Queste idee si ritrovano in Karl Marx, che intende l'eguaglianza come una conseguenza dell'autogoverno dei produttori (cioè della classe operaia). È questa infatti la vera democrazia sostanziale che, con l'aggiunta dell'abolizione della proprietà privata, crea le condizioni dell'eguaglianza. Rousseau invece prevedeva un regime di proprietà limitata, con piccoli proprietari che producono in vista del solo soddisfacimento dei bisogni in un'economia che non conosce sviluppo. Nella produzione del superfluo, che crea falsi bisogni e una continua espansione della domanda, Rousseau vede infatti il principale nemico dell'eguaglianza e della libertà degli uomini.
Alla concezione di eguaglianza sviluppata nell'ambito del pensiero politico liberale sono state poste importanti obiezioni; in particolare, pensatori anarchici e socialisti hanno sostenuto che tale eguaglianza è soltanto formale e si scontra con la disuguaglianza sostanziale (dei beni e nella distribuzione delle ricchezze), caratteristica delle moderne società: la vera eguaglianza è invece l'eguaglianza delle condizioni economiche. La conseguenza è quella di mettere in discussione il diritto di proprietà, in quanto tale diritto finisce per creare inevitabilmente condizioni di dominio e di schiavitù.
L'ideale egualitario proposto in alternativa da Marx è il principio di dare "a ciascuno secondo il proprio bisogno", che dovrà sostituire il principio, ancora meritocratico, di dare "a ciascuno secondo il proprio lavoro".
Nel 20° secolo teorici del comunismo hanno sostenuto la necessità, per creare le condizioni di una società realmente egualitaria, di un uguale trattamento di tutti i cittadini sotto svariati aspetti della vita personale e sociale: l'eguaglianza di occupazione (la partecipazione degli intellettuali ai lavori manuali), di consumi (mangiare e vestirsi tutti in maniera simile) e di educazione nelle scuole di Stato avrebbe eliminato le disuguaglianze delle caratteristiche personali e avrebbe prodotto infine una vera comunità di eguali.
Oggi si ritiene che lo Stato dovrebbe garantire ai cittadini anche un'eguaglianza delle opportunità, rimuovendo quegli ostacoli che possono impedire lo sviluppo di una personalità autonoma dal punto di vista culturale e professionale.
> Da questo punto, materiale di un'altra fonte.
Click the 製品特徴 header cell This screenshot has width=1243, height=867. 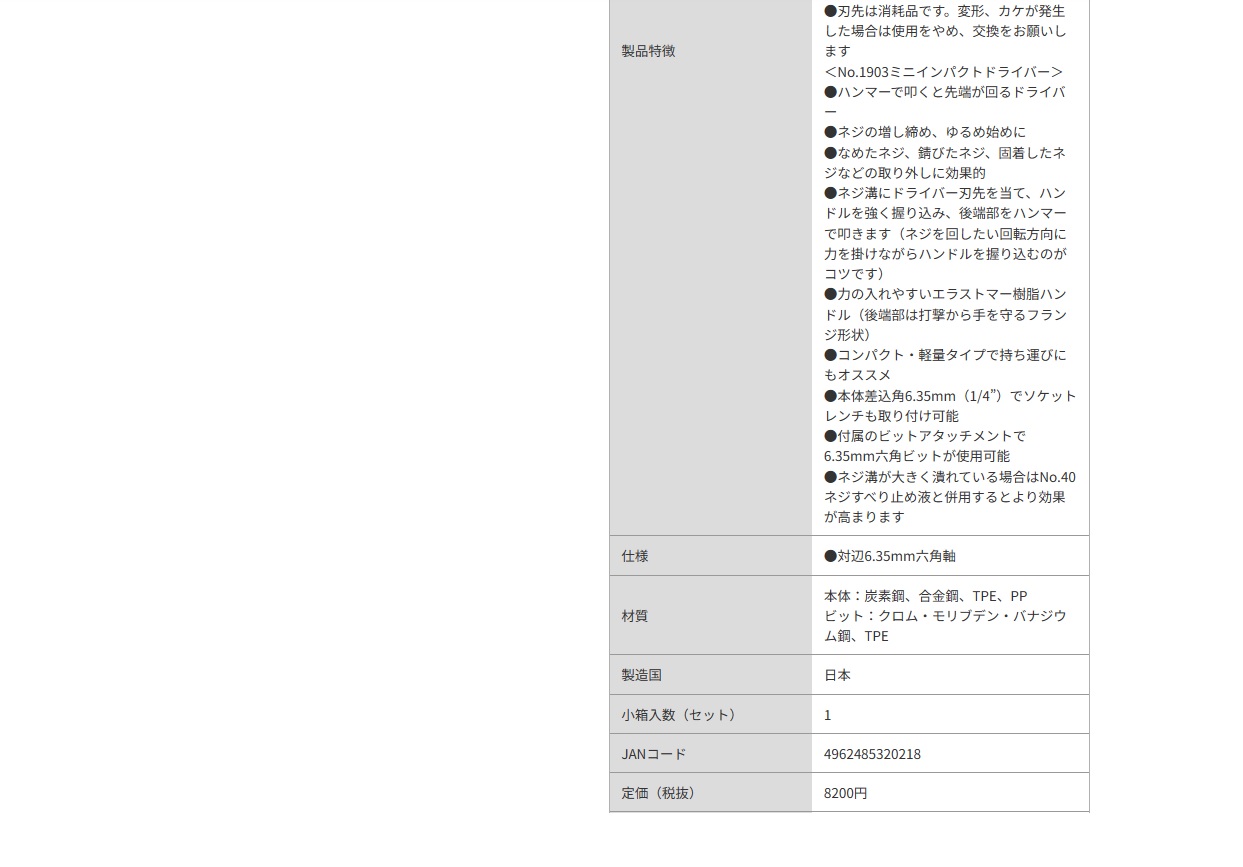[648, 51]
La società, cioè, dovrebbe garantire a tutti le stesse condizioni di partenza; pertanto se qualcuno parte svantaggiato (socialmente, culturalmente, geograficamente) dovrebbero intervenire correttivi.
È per questo che, per esempio, lo Stato cura l'educazione scolastica dei ragazzi, con l'obbligo di frequentare la scuola primaria e secondaria fino a una certa età e con un sistema di borse di studio per aiutare chi voglia proseguire gli studi a livello universitario.
Il principio dell'eguaglianza delle opportunità si occupa quindi della redistribuzione dell'accesso a varie posizioni nella società: se a tutti è dato un punto di partenza uguale, il ruolo e i guadagni che ciascuno otterrà dipenderanno il più possibile dalle doti naturali e dall'impegno personale dei singoli, e il meno possibile da privilegi o vantaggi su base familiare o sociale.